Our Opinion? What happened to disparity data?
In January, Multnomah County officials invited the Portland Tribune to the office of the county's Local Public Safety Coordinating Council for a sneak peek at what they said would be a valuable tool to address well-documented patterns of racial disparity.
A year earlier, county officials had scrambled to respond to a damning report, funded by the
MacArthur Foundation, that showed African-Americans are overrepresented in virtually every stage of the county's criminal justice system.
The research presented to the Tribune that day helped inform the "Unequal Justice" project, a collaboration between the Pamplin Media Group and InvestigateWest that expanded the scope of the MacArthur report to look at disparities statewide.
Part of our investigation focused on Multnomah County, where InvestigateWest's Lee van der Voo and Tribune reporter Nick Budnick examined the rate at which people were charged for 202 offenses. The findings were troubling. For example, compared to white residents, African-Americans were charged at a ratio of:
• 3:1 for failing to use vehicle lights
• 4:1 for littering
• 5:1 for possession of a controlled substance
• 6:1 for using a "disabled parking" space without a permit
• 9:1 for jaywalking
Our investigation also found that African-Americans paid higher fines and fees for those violations.
County officials were not thrilled to be under the spotlight once again, and stressed the changes they were making to address unequal treatment. Court officials, in particular, challenged our methodology and said they had better data, which painted a less-bleak picture.
At the time, Multnomah County officials noted that county analyst Amanda Lamb was putting that data into a user-friendly "dashboard" that soon would be available not only to journalists, researchers and policymakers, but the general public.
The data wasn't quite ready to be released, they said, but they'd let Lamb demonstrate it to Budnick, which she did on Jan. 25.
Eleven months later, that data still hasn't been released. Instead of using the dashboard to promote transparency in a criminal justice system that desperately needs it, county officials fired Lamb earlier this month.
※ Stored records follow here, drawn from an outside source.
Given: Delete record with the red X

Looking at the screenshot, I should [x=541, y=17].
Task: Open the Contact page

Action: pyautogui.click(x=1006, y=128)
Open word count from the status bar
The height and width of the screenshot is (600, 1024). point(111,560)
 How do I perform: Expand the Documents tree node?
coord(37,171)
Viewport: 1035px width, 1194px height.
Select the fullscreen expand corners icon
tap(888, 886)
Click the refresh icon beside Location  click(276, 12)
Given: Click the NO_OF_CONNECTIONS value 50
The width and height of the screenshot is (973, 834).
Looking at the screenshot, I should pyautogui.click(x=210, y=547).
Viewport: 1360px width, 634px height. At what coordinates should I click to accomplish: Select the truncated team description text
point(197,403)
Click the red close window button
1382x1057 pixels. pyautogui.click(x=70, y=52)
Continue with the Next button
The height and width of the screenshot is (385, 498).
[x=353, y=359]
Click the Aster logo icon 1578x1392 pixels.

What's more, they won't say when the data — which comes from public records — will be released.
As detailed in this week's article by Budnick, officials say Lamb was fired because she wasn't authorized to demonstrate the dashboard at a national data analytics conference in October.
Lamb's real offense, however, seems to be that she left out some information that would have made the disparities seen in the county courts look less severe and that she was too candid with her comments about the internal battles over the release of the dashboard.
Lamb hasn't spoken publicly about her dismissal. It's possible her dashboard was flawed and that her comments were out of line.
But the fact remains that two years after the MacArthur study and more than six months after questioning our analysis of court data, Multnomah County officials have yet to give journalists, researchers and the public the tools they need to see what progress has been made in addressing the disparities that have long plagued the local criminal justice system.
Earlier this year, when confronted with the data in the Unequal Justice series showing that African-Americans and Latinos were disproportionately charged with numerous violations and crimes statewide, Oregon Attorney General Ellen Rosenblum said it was "a little embarrassing" that journalists had better data than her agency.
At this point, after more than a year of study, Multnomah County should be more than a little embarrassed that with all their resources, they have been unable to sort through the judges' concerns and assemble the data in a way that would allow the public to understand it and let employees discuss it without fear of losing their jobs.